19/10/2010

Perda de tempo

Desde muito novo tive relógios. Desde aquele reloginho clássico do Mickey, em que os ponteiros são seus braços, até relógios digitais à prova d'água. Nem sei se gostava de relógios, mas sempre os tive comigo. No dia 27 de agosto de 1992 fui assaltado junto com mais dois amigos quando ia para a escola.
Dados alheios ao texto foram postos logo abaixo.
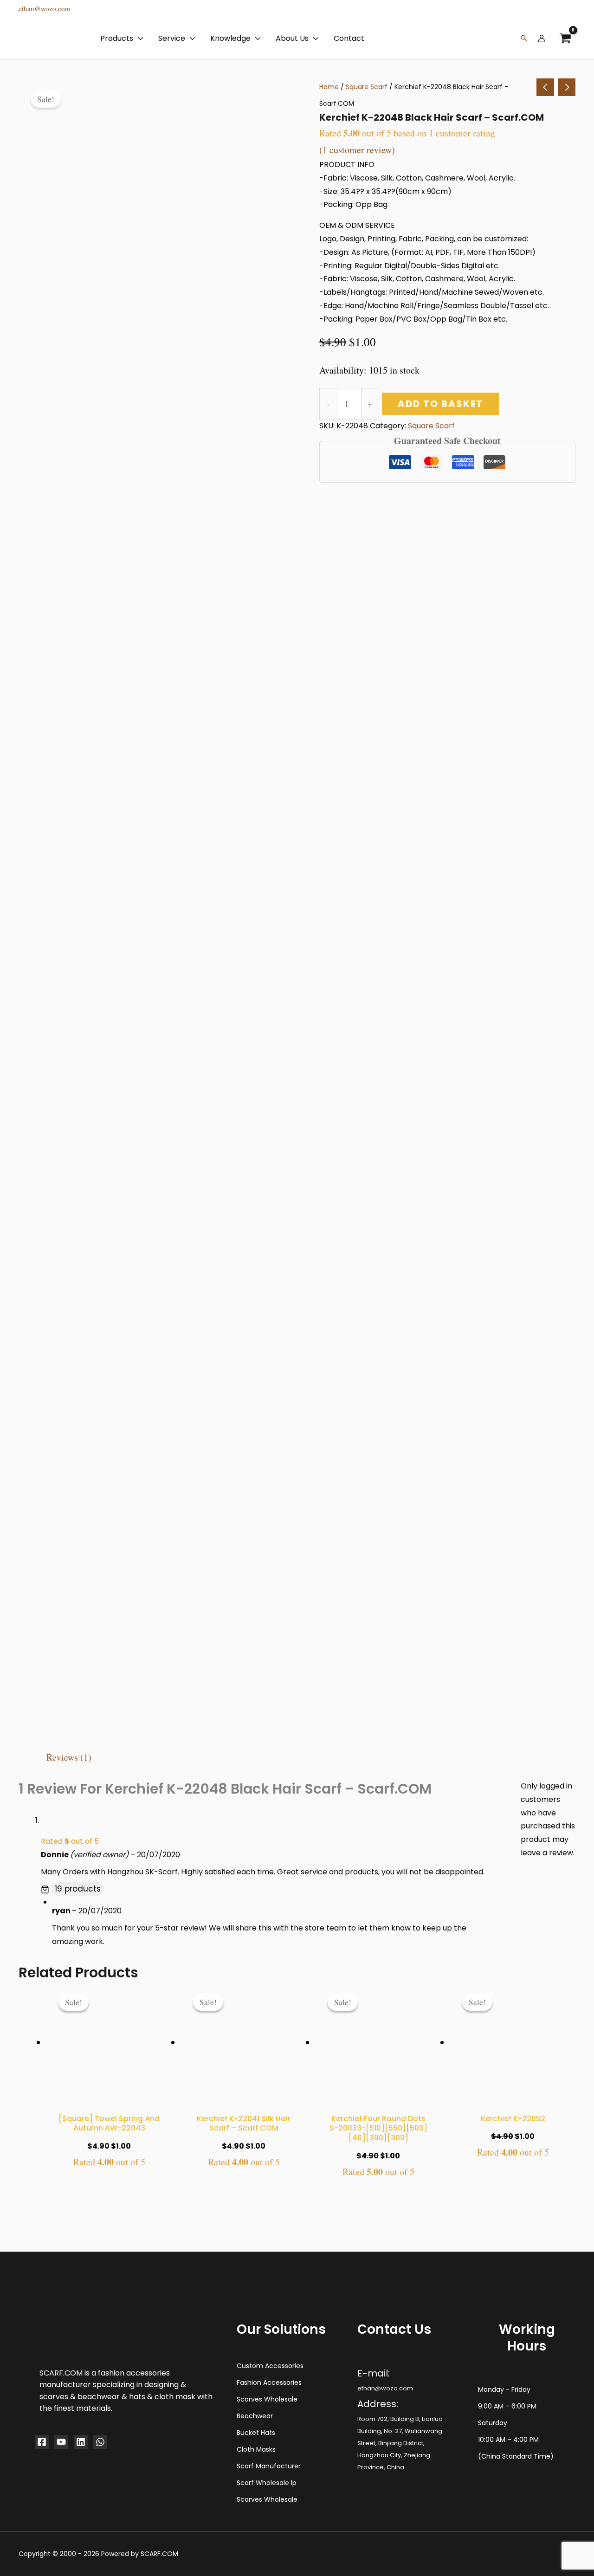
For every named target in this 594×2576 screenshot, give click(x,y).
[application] (138, 38)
Roubaram nossos relógios. Desde esse dia o tempo parou pra mim. Fiquei doze anos sem comprar nem usar relógios. Quando comecei a trabalhar ganhei um relógio de minha mãe. Usava-o para controlar o tempo das aulas. Mas confesso que nunca usava o relógio o tempo todo. Dezoito anos após o assalto que sofri, ganhei outro relógio, mas continuo com o mesmo costume de tirar o relógio quando chego em casa. Estive pensando sobre essa minha indisposição com as horas e percebo que esse é um problema comum nos dias de hoje: num momento em que tempo é dinheiro, os ponteiros do relógio se tornam algozes da liberdade e da vida. Mas no meu caso, há ainda outros agravantes: como sou filho único, nunca contabilizei muito o tempo, sempre tive o tempo a meu dispor; e pra piorar, quando tive uma doença grave o tempo parou de vez, parecia que vivia o mesmo dia todo dia, com os mesmos rituais de tratamento e pouca expectativa de ver o futuro chegar. Hoje sei que o tempo passa para todos e que pretende meu fim também. Agora sei valorizar cada segundo e quero jogá-los fora um a um. Continuo sem usar relógios fora do ambiente de trabalho e agora quero desperdiçar todo tempo que não tenho. Quero deitar no chão pra ouvir música, ler um livro ou pensar na vida. Sem pressa. Sem fim.